====== Records for processing
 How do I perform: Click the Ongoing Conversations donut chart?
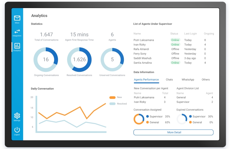pos(46,60)
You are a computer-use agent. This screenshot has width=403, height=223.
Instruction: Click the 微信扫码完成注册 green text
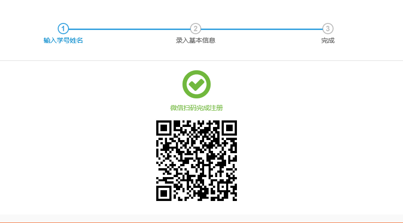click(197, 108)
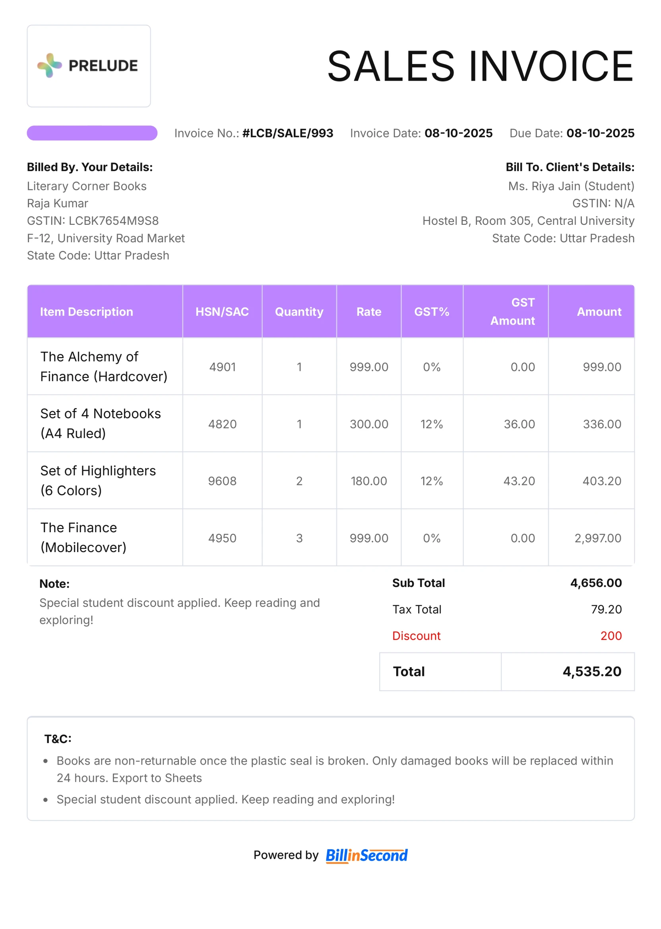Click the Total value 4,535.20
This screenshot has width=661, height=929.
pyautogui.click(x=592, y=672)
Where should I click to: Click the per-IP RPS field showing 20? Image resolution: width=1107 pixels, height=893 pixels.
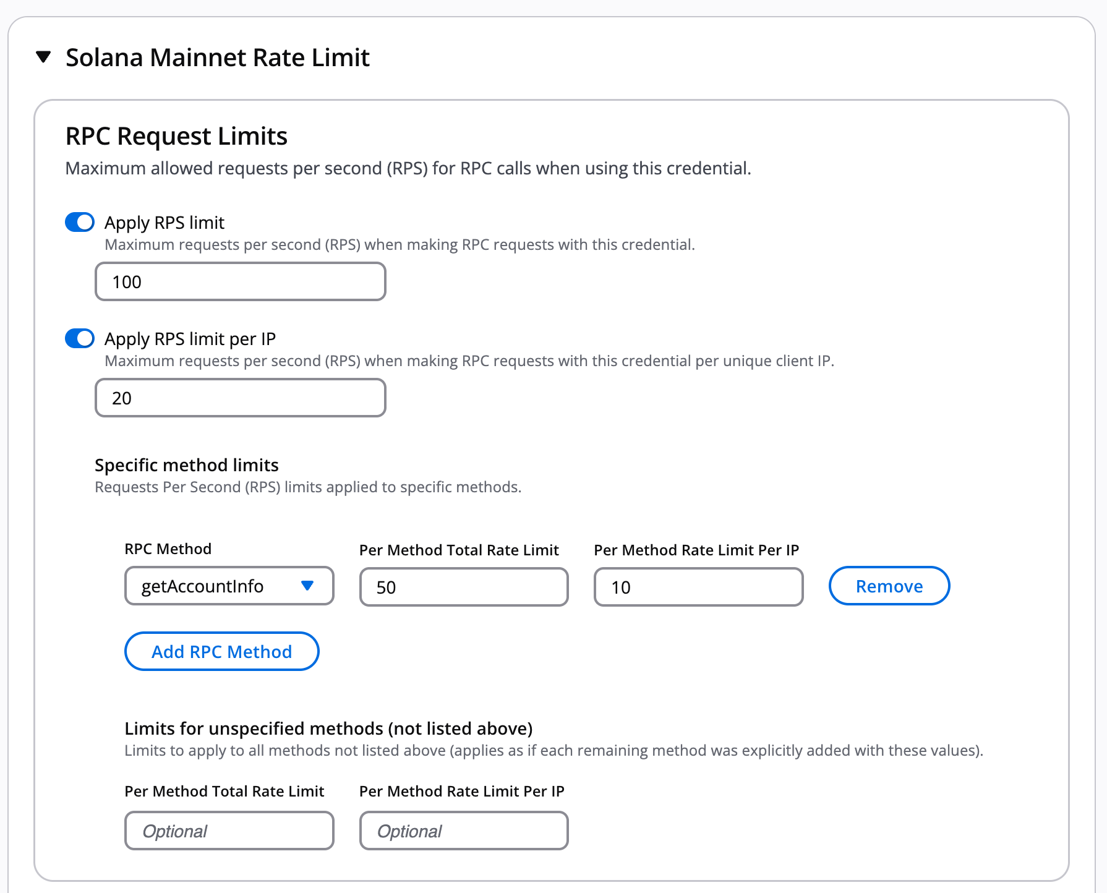tap(240, 398)
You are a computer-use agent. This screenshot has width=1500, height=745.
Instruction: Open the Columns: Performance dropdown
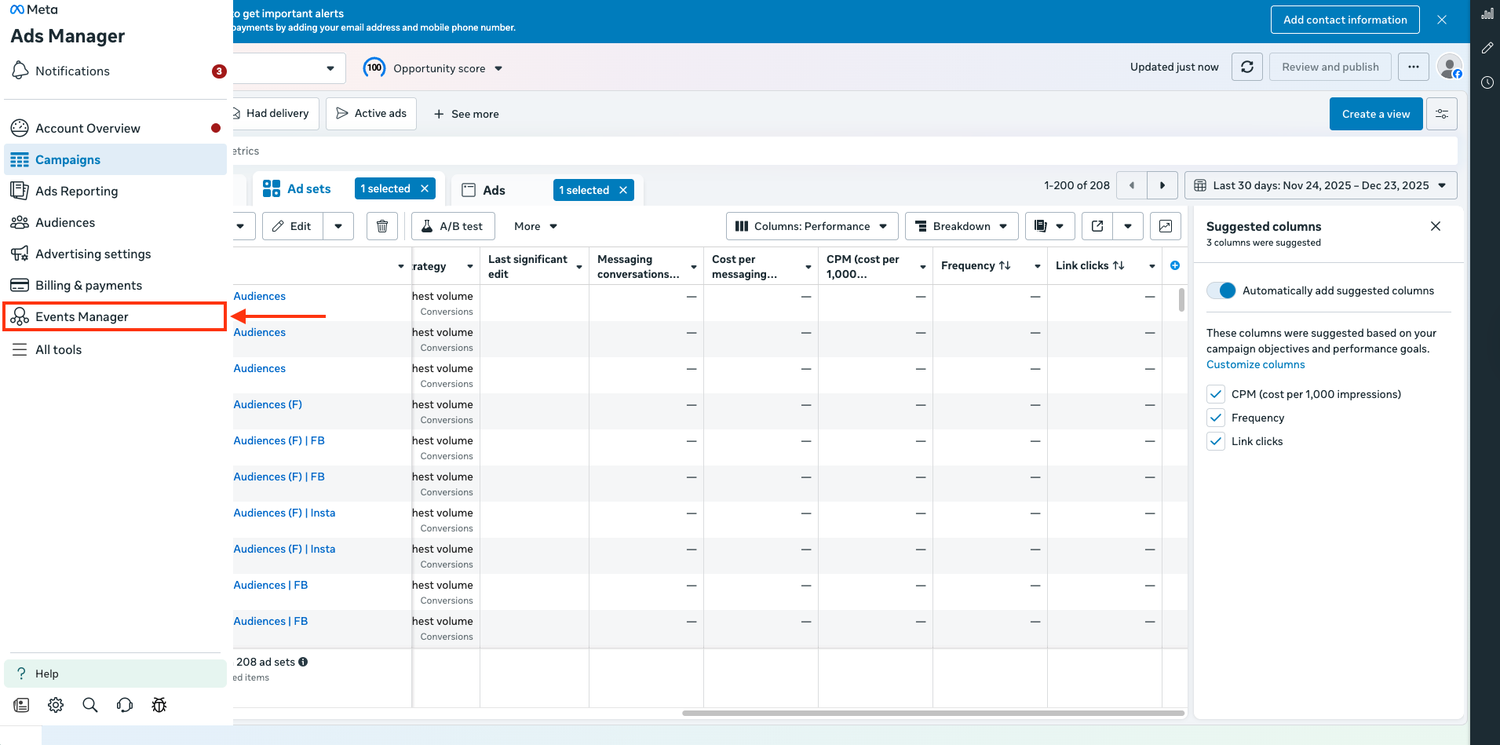click(812, 226)
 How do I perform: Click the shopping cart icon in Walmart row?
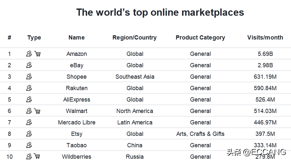[37, 111]
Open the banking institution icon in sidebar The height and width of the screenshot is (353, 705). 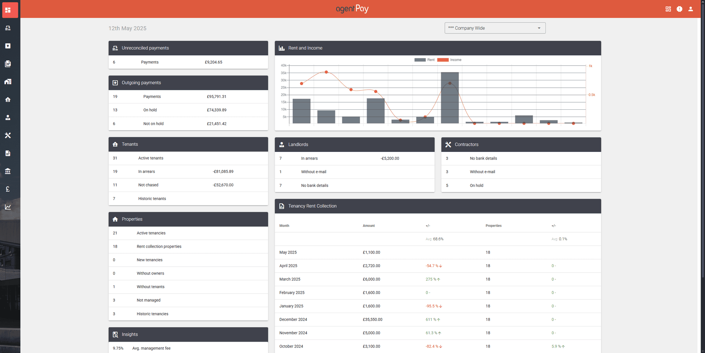point(8,171)
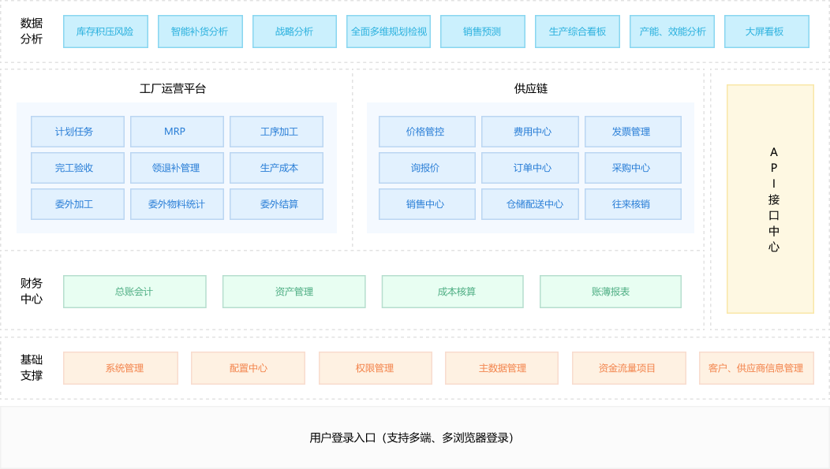Click the 用户登录入口 bar
The height and width of the screenshot is (469, 830).
[415, 437]
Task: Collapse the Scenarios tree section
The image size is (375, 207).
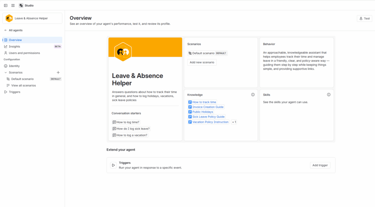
============
Work to complete
Rewrite the rows from the first one up to and including the line with "pyautogui.click(x=592, y=672)", changing "green text" to "green label" and keeping everything else the same. Leave the pictures out.

Task result
 How do I perform: Click the Ongoing Conversations donut chart?
pos(46,60)
You are a computer-use agent. This screenshot has width=403, height=223.
Instruction: Click the 微信扫码完成注册 green label
click(197, 108)
Click the Total value 4,535.20
This screenshot has width=661, height=929.
pyautogui.click(x=592, y=672)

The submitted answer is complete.